What needs to be done:
Print, in exact form, the lines below from the one containing "07.04.2022 | Kommt" through the one containing "twin Homepages (878, 2164)", and omit all others.

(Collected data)

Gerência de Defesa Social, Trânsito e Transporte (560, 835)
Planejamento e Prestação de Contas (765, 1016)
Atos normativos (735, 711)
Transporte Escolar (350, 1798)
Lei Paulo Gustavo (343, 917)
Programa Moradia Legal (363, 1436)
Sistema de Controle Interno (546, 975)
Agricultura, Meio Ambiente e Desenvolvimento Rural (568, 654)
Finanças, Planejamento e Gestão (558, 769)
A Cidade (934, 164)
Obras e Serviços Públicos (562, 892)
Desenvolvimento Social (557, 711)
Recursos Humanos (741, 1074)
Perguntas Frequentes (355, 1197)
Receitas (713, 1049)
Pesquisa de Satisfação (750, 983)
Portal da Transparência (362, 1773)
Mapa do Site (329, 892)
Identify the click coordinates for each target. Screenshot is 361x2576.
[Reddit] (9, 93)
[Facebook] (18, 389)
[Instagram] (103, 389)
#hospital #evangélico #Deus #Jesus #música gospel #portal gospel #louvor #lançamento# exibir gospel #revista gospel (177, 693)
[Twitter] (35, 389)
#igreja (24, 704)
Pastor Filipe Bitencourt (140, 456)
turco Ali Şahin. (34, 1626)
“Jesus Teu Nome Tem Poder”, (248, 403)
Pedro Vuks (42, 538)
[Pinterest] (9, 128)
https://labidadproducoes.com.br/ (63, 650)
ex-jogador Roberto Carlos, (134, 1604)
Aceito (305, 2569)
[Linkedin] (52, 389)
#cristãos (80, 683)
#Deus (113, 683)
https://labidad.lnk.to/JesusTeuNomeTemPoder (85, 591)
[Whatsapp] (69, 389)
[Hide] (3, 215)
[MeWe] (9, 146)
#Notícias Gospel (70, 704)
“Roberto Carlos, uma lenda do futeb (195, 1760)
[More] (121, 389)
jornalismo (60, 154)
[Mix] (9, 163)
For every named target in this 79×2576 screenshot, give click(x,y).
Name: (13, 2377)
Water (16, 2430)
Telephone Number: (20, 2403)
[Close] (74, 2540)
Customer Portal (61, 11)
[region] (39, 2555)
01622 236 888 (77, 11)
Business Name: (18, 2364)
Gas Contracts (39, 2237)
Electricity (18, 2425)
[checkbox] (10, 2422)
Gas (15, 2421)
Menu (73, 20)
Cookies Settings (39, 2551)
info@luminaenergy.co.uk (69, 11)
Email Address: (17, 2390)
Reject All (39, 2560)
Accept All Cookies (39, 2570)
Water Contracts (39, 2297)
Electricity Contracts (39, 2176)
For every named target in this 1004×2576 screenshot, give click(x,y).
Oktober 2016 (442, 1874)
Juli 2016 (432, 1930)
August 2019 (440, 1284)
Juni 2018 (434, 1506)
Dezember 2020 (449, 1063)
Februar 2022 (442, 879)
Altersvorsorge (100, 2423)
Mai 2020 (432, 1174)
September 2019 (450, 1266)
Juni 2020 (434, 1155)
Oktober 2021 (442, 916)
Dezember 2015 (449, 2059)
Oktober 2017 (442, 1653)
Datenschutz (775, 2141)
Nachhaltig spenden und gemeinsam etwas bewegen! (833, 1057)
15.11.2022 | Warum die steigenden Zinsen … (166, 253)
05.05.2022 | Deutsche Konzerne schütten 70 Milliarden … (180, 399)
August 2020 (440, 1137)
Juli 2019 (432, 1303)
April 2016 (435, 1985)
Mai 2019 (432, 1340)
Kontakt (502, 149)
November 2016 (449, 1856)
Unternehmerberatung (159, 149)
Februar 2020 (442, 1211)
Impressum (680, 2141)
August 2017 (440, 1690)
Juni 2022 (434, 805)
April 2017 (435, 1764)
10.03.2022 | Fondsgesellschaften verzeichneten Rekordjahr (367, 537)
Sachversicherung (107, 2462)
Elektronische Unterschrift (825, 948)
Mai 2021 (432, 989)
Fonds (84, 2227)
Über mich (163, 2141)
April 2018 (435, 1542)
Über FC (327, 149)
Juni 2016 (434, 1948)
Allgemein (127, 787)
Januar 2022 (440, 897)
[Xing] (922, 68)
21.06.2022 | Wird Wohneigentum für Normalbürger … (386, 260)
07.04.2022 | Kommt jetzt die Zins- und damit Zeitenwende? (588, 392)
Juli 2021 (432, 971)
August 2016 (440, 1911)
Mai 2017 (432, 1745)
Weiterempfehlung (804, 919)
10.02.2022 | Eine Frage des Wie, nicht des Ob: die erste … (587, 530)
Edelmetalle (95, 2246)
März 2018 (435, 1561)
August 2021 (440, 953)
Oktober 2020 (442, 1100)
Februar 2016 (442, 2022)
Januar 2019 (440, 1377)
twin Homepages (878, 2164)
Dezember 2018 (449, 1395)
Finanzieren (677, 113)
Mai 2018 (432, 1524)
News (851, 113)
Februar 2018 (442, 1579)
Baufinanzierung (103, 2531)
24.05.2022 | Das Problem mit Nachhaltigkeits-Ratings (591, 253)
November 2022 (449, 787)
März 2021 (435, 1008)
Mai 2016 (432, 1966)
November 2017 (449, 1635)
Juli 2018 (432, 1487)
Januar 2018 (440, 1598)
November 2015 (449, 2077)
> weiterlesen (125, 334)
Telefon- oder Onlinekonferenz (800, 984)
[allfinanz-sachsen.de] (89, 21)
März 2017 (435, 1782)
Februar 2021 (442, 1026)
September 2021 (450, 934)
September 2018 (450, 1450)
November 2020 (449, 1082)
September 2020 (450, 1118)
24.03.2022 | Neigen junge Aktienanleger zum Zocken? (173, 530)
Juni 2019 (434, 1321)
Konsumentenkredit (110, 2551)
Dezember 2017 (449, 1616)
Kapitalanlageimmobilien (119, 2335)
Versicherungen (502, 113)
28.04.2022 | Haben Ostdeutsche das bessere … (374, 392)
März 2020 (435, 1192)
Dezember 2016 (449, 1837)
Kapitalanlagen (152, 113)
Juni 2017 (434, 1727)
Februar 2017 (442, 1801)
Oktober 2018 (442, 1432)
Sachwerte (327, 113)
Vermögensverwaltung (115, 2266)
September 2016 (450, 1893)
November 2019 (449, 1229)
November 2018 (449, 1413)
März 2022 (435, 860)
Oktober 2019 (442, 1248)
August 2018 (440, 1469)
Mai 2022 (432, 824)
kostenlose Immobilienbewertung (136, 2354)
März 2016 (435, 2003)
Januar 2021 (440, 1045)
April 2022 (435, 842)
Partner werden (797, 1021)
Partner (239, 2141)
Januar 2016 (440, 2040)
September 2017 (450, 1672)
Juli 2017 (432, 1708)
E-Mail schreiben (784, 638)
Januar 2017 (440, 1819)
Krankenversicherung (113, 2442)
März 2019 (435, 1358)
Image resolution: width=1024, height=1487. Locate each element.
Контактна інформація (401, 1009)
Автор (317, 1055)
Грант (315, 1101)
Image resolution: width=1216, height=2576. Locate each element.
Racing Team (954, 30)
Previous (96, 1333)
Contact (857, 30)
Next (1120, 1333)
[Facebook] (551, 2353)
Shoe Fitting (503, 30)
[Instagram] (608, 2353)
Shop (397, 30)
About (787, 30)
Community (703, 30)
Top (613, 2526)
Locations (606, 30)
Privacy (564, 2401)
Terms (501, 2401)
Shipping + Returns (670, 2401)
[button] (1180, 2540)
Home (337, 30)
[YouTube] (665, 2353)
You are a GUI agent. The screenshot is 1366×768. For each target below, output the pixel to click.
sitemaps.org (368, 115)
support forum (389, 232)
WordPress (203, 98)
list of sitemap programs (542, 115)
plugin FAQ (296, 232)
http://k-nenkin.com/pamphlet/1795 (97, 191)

Task output:
07.04.2022 | Kommt jetzt die Zins- und damit Zeitenwende? (588, 392)
Juli 2021 (432, 971)
August 2016 (440, 1911)
Mai 2017 (432, 1745)
Weiterempfehlung (804, 919)
10.02.2022 | Eine Frage des Wie, nicht des Ob: die erste … (587, 530)
Edelmetalle (95, 2246)
März 2018 (435, 1561)
August 2021 (440, 953)
Oktober 2020 (442, 1100)
Februar 2016 (442, 2022)
Januar 2019 (440, 1377)
twin Homepages (878, 2164)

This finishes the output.